*** Opening EXTRACTED INFORMATION ***

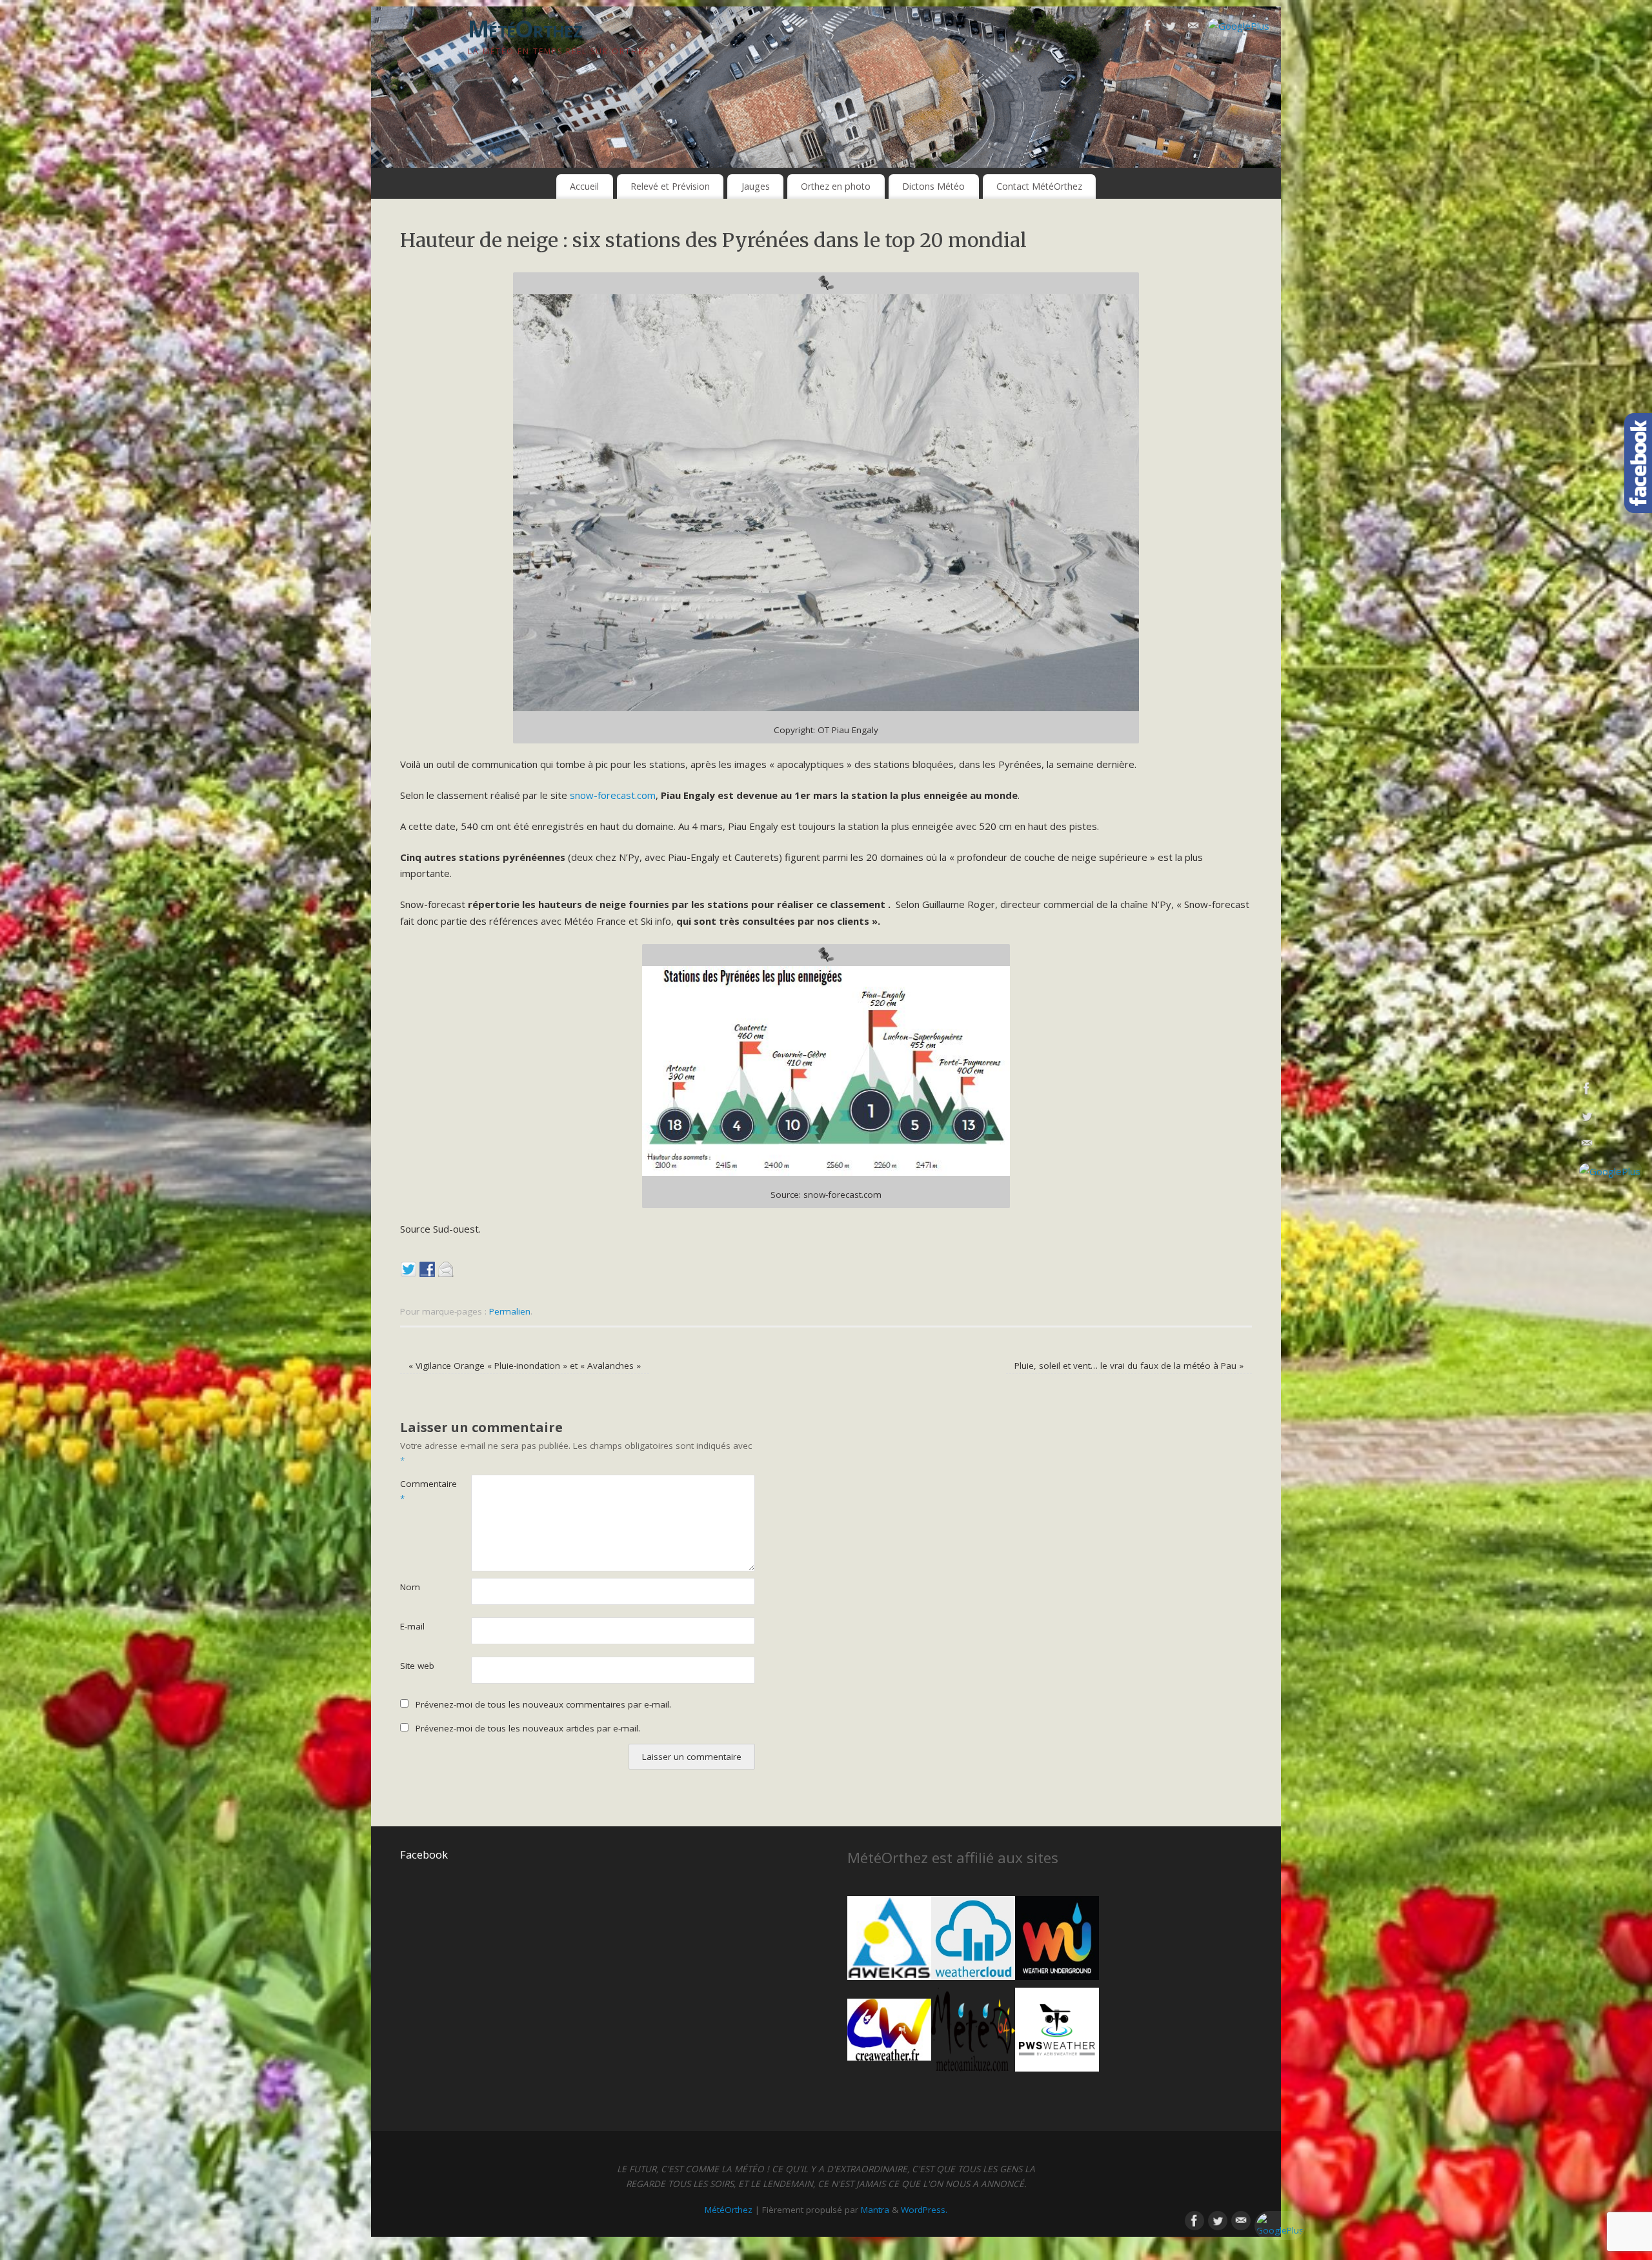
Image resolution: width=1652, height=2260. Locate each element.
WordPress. (924, 2209)
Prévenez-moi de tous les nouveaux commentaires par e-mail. (543, 1704)
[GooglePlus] (1238, 26)
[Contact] (1193, 28)
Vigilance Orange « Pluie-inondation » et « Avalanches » (524, 1365)
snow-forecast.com (613, 795)
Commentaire (418, 1491)
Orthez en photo (836, 186)
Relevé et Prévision (670, 186)
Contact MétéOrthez (1039, 186)
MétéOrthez (525, 29)
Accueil (584, 186)
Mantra (875, 2209)
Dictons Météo (933, 186)
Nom (410, 1587)
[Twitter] (1170, 28)
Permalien (509, 1311)
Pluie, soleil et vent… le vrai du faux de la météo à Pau (1129, 1365)
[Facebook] (1148, 28)
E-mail (412, 1626)
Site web (417, 1665)
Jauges (755, 186)
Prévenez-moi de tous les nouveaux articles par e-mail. (528, 1728)
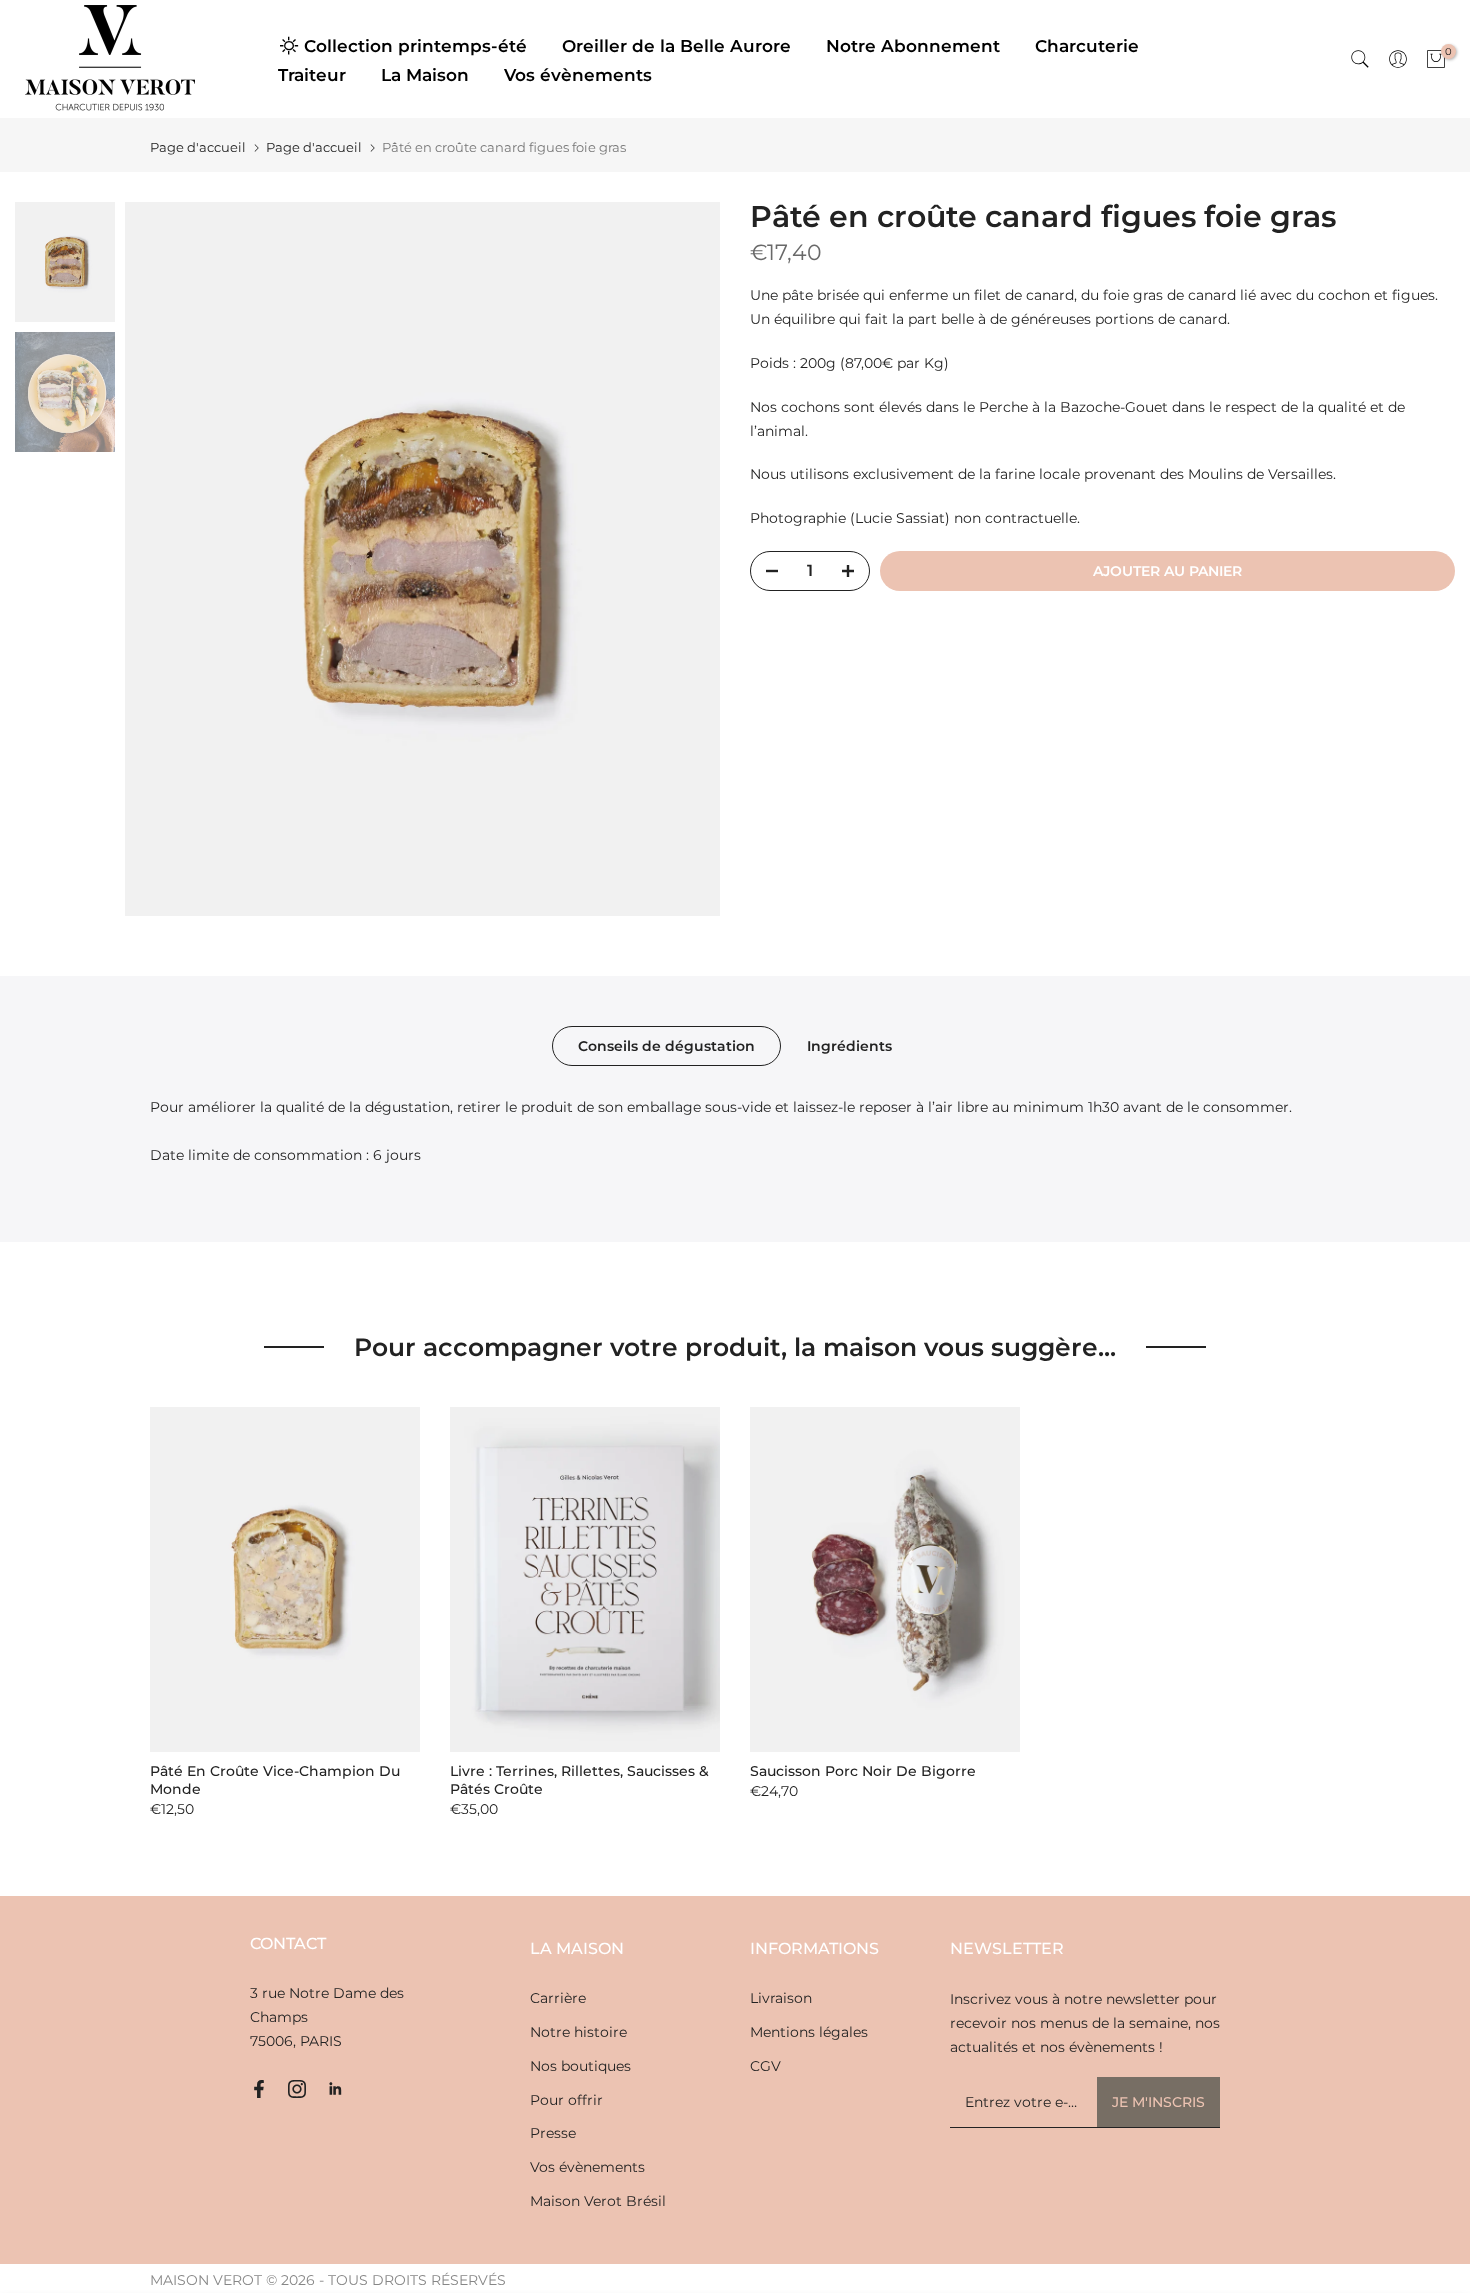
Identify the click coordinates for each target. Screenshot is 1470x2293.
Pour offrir (566, 2100)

*** Closing EXTRACTED INFORMATION ***

- [TASK DIRECTIONS] Sift through the entries and copy every line with "each".

- [ANSWER BOX]
Image resolution: width=1652, height=2260. Locate each element.
Identify the click coordinates for each target. Screenshot is 1470x2293.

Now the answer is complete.